Alibaba launched a collection of synthetic intelligence (AI) video technology fashions on Wednesday. Dubbed Wan 2.1, these are open-source fashions that can be utilized for each tutorial and industrial functions. The Chinese e-commerce large launched the fashions in a number of parameter-based variants. Developed by the corporate’s Wan workforce, these fashions had been first launched in January and the corporate claimed that Wan 2.1 can generate extremely reasonable movies. Currently, these fashions are being hosted on the AI and machine studying (ML) hub Hugging Face.
Alibaba Introduces Wan 2.1 Video Generation Models
The new Alibaba video AI fashions are hosted on Alibaba’s Wan workforce’s Hugging Face web page. The mannequin pages additionally element the Wan 2.1 suite of enormous language fashions (LLMs). There are 4 fashions in whole — T2V-1.3B, T2V-14B, I2V-14B-720P, and I2V-14B-480P. The T2V is brief for text-to-video whereas the I2V stands for image-to-video.

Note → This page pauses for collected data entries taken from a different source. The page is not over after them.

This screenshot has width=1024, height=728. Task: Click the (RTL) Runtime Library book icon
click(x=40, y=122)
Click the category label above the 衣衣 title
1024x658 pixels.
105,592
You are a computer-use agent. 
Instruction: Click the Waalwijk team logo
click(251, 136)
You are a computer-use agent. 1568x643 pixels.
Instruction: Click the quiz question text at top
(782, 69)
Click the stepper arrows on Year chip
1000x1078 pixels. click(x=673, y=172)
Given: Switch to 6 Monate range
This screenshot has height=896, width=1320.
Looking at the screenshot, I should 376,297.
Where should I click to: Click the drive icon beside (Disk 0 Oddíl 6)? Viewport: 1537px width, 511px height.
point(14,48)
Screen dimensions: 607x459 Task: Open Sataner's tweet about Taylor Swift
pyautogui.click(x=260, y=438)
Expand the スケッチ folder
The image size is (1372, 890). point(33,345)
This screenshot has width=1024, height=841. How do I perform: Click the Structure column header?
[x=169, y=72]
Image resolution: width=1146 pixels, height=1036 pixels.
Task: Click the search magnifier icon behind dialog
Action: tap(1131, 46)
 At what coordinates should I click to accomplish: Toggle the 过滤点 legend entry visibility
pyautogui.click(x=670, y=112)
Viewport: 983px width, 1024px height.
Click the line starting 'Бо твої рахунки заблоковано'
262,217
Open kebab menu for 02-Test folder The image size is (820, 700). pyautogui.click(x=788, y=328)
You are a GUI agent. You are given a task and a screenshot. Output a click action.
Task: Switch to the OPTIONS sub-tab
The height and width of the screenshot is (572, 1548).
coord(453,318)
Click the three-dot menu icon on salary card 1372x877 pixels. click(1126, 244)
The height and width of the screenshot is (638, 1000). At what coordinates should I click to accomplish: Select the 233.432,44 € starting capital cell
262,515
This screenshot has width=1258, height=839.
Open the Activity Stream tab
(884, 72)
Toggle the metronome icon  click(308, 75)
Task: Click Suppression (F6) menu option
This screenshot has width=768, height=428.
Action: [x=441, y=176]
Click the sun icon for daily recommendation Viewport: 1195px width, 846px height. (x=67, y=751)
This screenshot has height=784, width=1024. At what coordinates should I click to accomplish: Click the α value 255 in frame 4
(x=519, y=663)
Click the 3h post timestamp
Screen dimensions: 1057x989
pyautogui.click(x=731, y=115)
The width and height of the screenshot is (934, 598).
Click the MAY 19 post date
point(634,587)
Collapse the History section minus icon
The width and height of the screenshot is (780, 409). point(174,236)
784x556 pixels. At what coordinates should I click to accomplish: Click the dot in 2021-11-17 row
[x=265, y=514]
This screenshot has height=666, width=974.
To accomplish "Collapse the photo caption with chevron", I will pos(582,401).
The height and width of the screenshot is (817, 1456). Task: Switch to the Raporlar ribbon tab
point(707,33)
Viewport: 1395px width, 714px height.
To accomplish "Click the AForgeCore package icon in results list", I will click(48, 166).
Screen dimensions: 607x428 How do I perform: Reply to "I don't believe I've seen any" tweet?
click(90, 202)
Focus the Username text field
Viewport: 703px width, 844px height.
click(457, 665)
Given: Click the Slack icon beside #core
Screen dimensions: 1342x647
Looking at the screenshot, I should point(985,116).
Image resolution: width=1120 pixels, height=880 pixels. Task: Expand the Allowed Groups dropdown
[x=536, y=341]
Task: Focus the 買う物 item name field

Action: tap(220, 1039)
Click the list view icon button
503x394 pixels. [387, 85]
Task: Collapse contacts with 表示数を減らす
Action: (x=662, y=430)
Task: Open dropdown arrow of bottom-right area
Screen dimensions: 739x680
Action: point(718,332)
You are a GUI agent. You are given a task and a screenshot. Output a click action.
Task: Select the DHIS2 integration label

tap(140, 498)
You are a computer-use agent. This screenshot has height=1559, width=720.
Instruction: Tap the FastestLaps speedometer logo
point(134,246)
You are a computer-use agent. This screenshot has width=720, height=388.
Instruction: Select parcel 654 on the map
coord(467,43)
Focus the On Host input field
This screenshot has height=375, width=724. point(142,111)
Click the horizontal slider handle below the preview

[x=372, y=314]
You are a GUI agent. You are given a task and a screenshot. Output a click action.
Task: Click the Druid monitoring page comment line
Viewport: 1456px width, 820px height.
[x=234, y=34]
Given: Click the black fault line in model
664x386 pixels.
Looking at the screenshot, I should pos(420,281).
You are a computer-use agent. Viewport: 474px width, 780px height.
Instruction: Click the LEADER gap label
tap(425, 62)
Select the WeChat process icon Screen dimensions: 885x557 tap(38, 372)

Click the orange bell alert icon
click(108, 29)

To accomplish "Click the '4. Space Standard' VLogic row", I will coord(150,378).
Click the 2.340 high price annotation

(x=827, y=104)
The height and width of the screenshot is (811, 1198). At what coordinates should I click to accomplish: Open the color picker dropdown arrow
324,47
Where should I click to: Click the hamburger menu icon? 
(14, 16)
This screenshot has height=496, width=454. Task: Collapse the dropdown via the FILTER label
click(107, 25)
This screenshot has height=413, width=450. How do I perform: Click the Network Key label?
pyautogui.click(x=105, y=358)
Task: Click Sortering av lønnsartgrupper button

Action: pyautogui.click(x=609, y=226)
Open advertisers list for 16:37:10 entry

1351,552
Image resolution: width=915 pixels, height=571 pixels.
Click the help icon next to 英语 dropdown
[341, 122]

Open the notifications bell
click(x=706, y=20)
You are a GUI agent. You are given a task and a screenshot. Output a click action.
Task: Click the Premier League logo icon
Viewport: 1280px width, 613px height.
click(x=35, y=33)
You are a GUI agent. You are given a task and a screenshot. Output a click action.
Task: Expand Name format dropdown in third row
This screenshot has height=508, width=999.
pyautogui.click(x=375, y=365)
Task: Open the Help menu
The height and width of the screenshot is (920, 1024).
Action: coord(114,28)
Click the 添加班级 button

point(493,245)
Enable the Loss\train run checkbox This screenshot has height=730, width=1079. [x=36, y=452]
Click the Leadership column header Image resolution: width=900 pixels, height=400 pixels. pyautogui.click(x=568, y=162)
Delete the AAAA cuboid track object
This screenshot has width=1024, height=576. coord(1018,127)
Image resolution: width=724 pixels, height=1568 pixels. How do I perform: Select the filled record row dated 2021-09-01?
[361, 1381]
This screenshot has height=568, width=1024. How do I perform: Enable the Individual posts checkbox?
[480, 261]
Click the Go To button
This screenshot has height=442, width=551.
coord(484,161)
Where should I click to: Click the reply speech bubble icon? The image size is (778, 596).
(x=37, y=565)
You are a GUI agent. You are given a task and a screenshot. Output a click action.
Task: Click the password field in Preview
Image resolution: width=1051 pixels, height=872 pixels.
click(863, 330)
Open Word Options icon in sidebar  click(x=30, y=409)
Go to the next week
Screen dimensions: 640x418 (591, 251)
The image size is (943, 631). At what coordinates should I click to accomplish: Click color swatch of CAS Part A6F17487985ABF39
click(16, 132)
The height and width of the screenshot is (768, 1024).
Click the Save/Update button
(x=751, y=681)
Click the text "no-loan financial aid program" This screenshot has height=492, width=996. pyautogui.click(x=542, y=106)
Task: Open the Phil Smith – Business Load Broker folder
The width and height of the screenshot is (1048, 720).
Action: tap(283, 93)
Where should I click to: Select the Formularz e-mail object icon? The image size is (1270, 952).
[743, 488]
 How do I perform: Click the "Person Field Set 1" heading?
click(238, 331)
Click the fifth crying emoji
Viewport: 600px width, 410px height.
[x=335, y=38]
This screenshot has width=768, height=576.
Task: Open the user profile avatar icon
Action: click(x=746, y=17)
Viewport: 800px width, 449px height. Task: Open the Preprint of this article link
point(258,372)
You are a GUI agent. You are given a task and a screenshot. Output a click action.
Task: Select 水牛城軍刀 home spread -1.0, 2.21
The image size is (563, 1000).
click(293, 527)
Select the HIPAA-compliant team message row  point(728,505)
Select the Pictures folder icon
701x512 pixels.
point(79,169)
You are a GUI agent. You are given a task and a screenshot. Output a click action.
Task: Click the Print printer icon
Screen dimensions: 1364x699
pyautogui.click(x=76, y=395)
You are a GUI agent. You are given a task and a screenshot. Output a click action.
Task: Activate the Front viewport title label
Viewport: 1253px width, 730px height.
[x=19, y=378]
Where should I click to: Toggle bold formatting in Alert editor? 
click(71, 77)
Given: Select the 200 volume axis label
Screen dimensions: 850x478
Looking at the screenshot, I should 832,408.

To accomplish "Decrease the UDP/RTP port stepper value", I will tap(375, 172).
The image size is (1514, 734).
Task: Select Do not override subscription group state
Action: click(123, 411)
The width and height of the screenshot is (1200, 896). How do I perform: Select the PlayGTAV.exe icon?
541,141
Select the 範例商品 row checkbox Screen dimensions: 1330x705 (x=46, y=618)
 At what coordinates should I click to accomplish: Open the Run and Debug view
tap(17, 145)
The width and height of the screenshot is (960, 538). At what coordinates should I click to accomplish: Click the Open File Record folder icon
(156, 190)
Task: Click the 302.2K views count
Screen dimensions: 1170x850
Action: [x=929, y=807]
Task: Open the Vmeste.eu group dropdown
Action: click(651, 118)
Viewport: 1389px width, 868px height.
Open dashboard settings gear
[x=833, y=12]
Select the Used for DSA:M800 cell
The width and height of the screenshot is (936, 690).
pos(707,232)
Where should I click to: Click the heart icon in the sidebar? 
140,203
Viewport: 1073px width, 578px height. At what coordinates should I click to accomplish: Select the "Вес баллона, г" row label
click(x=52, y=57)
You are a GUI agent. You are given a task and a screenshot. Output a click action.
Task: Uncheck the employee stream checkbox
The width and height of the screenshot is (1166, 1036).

The researchers declare that the smallest variant, Wan 2.1 T2V-1.3B, will be run on a consumer-grade GPU with as little as 8.19GB vRAM. As per the put up, the AI mannequin can generate a five-second-long video with 480p decision utilizing an Nvidia RTX 4090 in about 4 minutes.
While the Wan 2.1 suite is aimed toward video technology, they’ll additionally carry out different features akin to picture technology, video-to-audio technology, and video enhancing. However, the presently open-sourced fashions usually are not able to these superior duties. For video technology, it accepts textual content prompts in Chinese and English languages in addition to picture inputs.
Coming to the structure, the researchers revealed that the Wan 2.1 fashions are designed utilizing a diffusion transformer structure. However, the corporate innovated the bottom structure with new variational autoencoders (VAE), coaching methods, and extra.
Most notably, the AI fashions use a brand new 3D causal VAE structure dubbed Wan-VAE. It improves spatiotemporal compression and reduces reminiscence utilization. The autoencoder can encode and decode unlimited-length 1080p decision movies with out dropping historic temporal data. This allows constant video technology.
Based on inside testing, the corporate claimed that the Wan 2.1 fashions outperform OpenAI’s Sora AI mannequin in consistency, scene technology high quality, single object accuracy, and spatial positioning.
These fashions can be found below the Apache 2.0 licence. While it does permit for unrestricted utilization for educational and analysis functions, industrial utilization comes with a number of restrictions.